Stored data entries
****

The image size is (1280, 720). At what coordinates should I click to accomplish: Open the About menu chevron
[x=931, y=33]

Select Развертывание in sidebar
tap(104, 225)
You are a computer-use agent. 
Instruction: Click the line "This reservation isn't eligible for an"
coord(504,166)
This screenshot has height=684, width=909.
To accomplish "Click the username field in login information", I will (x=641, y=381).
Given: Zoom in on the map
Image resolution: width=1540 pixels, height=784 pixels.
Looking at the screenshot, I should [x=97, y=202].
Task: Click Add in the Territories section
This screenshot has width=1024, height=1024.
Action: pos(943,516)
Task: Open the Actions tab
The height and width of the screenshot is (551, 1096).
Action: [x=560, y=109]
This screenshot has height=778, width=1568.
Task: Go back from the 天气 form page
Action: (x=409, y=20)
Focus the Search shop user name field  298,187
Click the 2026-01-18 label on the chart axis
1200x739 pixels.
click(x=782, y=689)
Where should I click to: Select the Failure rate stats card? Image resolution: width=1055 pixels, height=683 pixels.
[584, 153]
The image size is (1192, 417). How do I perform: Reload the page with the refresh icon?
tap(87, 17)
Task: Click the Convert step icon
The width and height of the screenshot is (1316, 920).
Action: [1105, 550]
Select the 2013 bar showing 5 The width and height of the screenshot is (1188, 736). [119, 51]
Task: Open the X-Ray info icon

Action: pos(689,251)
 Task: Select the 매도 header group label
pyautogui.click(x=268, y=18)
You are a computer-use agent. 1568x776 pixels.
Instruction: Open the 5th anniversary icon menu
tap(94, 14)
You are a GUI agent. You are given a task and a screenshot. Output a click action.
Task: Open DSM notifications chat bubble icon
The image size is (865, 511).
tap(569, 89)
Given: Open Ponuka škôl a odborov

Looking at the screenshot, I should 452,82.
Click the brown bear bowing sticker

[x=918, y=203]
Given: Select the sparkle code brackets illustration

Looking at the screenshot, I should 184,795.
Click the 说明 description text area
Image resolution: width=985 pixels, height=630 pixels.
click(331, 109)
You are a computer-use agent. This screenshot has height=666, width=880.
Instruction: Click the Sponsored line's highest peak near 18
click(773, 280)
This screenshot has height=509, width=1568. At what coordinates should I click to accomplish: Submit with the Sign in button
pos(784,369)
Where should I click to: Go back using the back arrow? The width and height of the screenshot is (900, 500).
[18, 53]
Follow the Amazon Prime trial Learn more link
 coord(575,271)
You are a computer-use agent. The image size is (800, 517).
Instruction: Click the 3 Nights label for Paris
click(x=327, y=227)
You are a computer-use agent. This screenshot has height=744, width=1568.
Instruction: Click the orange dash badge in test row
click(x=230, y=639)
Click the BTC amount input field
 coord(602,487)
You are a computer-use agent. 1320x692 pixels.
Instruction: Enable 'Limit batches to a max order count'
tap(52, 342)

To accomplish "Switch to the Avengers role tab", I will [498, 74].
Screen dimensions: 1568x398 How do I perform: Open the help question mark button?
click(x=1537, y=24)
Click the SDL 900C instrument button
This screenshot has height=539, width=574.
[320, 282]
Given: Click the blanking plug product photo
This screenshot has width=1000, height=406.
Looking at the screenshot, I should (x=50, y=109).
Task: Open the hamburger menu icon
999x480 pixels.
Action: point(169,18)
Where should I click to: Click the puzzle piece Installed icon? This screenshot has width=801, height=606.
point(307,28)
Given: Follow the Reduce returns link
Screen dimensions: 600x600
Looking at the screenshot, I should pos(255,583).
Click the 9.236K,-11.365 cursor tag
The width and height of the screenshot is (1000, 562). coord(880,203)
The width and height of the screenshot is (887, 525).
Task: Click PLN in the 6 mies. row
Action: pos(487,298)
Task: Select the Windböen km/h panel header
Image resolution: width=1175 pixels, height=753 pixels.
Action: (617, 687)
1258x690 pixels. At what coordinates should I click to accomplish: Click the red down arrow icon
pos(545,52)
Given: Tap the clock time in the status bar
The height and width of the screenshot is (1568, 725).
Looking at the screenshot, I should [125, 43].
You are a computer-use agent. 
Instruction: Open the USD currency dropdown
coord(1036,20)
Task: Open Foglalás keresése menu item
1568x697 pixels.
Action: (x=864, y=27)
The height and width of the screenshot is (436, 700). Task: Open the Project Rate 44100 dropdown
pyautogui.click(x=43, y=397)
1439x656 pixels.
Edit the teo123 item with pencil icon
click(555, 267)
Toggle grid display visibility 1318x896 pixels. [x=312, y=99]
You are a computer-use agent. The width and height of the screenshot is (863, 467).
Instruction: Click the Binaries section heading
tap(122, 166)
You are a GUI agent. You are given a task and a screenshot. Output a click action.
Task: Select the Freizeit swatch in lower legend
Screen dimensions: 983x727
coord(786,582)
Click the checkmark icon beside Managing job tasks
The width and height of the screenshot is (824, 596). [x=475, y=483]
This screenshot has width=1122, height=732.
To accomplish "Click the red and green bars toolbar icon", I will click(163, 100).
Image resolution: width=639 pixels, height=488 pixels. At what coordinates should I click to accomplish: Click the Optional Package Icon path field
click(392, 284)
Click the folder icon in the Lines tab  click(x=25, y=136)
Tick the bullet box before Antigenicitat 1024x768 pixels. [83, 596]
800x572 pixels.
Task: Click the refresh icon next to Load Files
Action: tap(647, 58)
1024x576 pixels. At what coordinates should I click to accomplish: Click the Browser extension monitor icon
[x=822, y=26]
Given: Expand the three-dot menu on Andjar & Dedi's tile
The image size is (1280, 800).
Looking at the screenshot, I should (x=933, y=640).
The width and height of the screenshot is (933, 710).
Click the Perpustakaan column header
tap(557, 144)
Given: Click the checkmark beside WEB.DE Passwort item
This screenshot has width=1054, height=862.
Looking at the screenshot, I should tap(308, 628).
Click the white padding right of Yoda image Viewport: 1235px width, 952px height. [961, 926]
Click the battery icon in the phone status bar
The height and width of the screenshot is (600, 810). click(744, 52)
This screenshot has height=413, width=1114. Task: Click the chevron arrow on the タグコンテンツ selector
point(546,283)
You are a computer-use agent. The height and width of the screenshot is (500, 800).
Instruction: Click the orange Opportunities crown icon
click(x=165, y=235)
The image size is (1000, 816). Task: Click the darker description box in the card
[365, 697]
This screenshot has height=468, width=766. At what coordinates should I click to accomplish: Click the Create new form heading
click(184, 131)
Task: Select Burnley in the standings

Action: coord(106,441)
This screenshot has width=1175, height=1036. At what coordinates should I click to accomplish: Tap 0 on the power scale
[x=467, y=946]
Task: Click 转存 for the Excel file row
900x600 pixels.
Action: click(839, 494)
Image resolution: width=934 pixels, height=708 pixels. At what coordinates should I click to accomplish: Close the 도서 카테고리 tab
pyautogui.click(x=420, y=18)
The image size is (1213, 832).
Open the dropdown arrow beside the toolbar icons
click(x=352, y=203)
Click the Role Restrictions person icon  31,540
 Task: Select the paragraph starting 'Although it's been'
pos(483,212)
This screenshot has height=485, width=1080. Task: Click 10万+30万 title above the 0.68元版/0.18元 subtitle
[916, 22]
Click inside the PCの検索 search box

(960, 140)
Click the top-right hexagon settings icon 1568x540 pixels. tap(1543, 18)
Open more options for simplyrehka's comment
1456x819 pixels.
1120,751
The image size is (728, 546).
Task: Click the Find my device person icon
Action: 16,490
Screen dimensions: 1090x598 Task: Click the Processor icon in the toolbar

****

Work to be completed: Among the entries above, identify all lines with "right" and copy them.

Answer space:
Click the white padding right of Yoda image Viewport: 1235px width, 952px height. [961, 926]
Click the top-right hexagon settings icon 1568x540 pixels. tap(1543, 18)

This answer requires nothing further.